What followed were several hours of trial and error, disconnecting the car battery and reconnecting it after each change on the variant coding. Finally, I found the right variant code for my specific car make, model and set of features, shown below.
Most of the DTCs were gone at this point, and all that was left to do was calibrate the SAS and change a setting on the ECM to tell it that the new module was now available (this was done with a decoder software).
Finally, I went out for a test drive and the newly added stability and traction feature seemed to work as expected. However, there was one missing piece: there was supposed to be a light on the dashboard that would tell me each time the module was engaged, but I did not see that light popping up during the test drive. The next step was to disassemble the dashboard and check what was going on. After opening it, it became evident that the LED for that indicator, as well as some resistors and transistors, were missing. Fortunately, the circuit board had the space to solder in all those components.

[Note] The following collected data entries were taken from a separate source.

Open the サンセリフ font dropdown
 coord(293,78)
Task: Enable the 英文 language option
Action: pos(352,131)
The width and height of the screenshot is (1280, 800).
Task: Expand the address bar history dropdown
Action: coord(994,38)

This experiment took some time and minor research but notice how I did not run into any security controls that hindered the changes I wanted to make.
The same methods I used to perform these modifications could allow a criminal to embed a custom piece of hardware and control almost any feature on a vehicle, ranging from brakes and acceleration to windshield wipers and microphone. This can be as simple as putting together a Raspberry Pi, a CAN bus interface and wireless access, then plugging it into the CAN bus of a vehicle. Doing this would require physical access to the vehicle – but remember that connected cars are becoming more and more common these days and that could only make things easier for remote attackers in the future.
The Future of Vehicle Cybersecurity
To wrap up, here are some key takeaways from this personal project:
- Variant code tells the control modules of a car which features are active or inactive.
- There are several computers in modern vehicles, each managing very specific tasks, that are interconnected through a local network within the car.
- Components from different models made by a manufacturer may work if they are properly configured and wired.
- Car control modules may trust whatever information is sent on the local network and may not perform any kind of validation of the packets or the authenticity of other control modules or devices connected to the CAN bus.
- Most importantly, anyone with enough knowledge and time can create new modules. This can be both good or bad, and with malicious intent, an attacker could implement a module to control your car remotely.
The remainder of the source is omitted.